Quarantine Diaries: Take Me Home


Steve Cole - christie and cole s

Source: Unsplash

Ashley Aviles

Little by little I shoved my memories into cardboard boxes: my Uno cards that lost their shape due to spilled alcohol, the Jenga game I never had the chance to play with my boyfriend, and the framed photo of my younger sister that watched me during my night-long study sessions. The secrets that only these walls of my dorm room knew slipped into the crevices of each box. My fears of adulthood, prayers about my uncertain future, tears of embarrassment, and nightmares drenched in self-doubt, seeped into the threads of my packed clothing. These memories and clothes were destined to collect dust in a storage unit until I was ready to reflect on these emotions that have woven their way into everything that I own. My only worry was getting home by Sunday.

         So, I focused on the mundane: packing, folding, organizing, and cleaning, in order to ignore my anxieties of returning home to live with my parents three months before graduation: a fruitless job search, crumbling economy, and mandatory separation from my boyfriend. In some odd way, I was packing up these sentiments too. It was by June that these worries were destined to be either recognized or resolved. In the middle of March, these concerns needed to remain closed and unattended in the back of my mind. I could not afford to think. I could not waste time crying. I could not hug him one last time. I had to be home by Sunday.                                                       

         Packing was one of my distractions from acknowledging my present, sleeping became the second. There were three hours until my boyfriend’s flight heading home. We had no clue when we would be able to hold each other again. Yet, in these last moments, I was too busy snoring and drooling on a bean bag because I was unable to face my fate. In my dreams, I had him by my side, I had a job, and most importantly I had certainty in myself. Staring into his eyes for the last time, in a long time, would have removed the tape from all my packed, unprocessed emotions lingering in the depths of my mind. There in his arms, I would have sobbed about how lost I was, how unready I was to claim adulthood, and how much I needed his help to face the challenges that this cruel world would throw at me. But then, he would have left me alone, lost, and red-faced, in order to catch an Uber that would bring him to the airport. He had to be home by Sunday too.

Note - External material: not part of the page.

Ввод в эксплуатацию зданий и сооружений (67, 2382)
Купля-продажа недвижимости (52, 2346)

         He left. I still had about two hours to board my bus heading home. Confusion consumed me as I was torn between blasting music to numb my thoughts or sulking over my horrible approach toward farewells. It was selfish. No, I was selfish. I kept choosing myself or at least the tiny bit of myself that I had left. That smidge of composure and ounce of pride won every single time. Call me egotistical, self-centered, conceited, whatever suits you, but I turned up the volume on my Spotify playlist as I got ready. I was not a bad girlfriend. I promise you, I loved him. But here is how love works: you must give your absolute best self to your partner every single time. How could I have said goodbye to the love of my life if I was a fragment, a crippled version of myself stunted by an inability to adapt to my life slipping from my control? He deserved all of me, the best of me, and the better me, but she was nowhere to be found because with little to no notice she was evicted from room 106. She had to be home by Sunday.                       

         Preoccupying myself with the meaning of the loud lyrics blasting in my headphones, I left my residence hall without hesitation. For once, I was not running late and did not want to risk my punctuality with a sloppy adieu. But, it was just easier to fully immerse myself in the song bursting in my ears than immerse myself in the significance of my present. Karol G was all that mattered. She kept me sane as I boarded the Greyhound bus and asked the driver if this bus was heading to New York City. I just needed to make sure that I would be home by Sunday.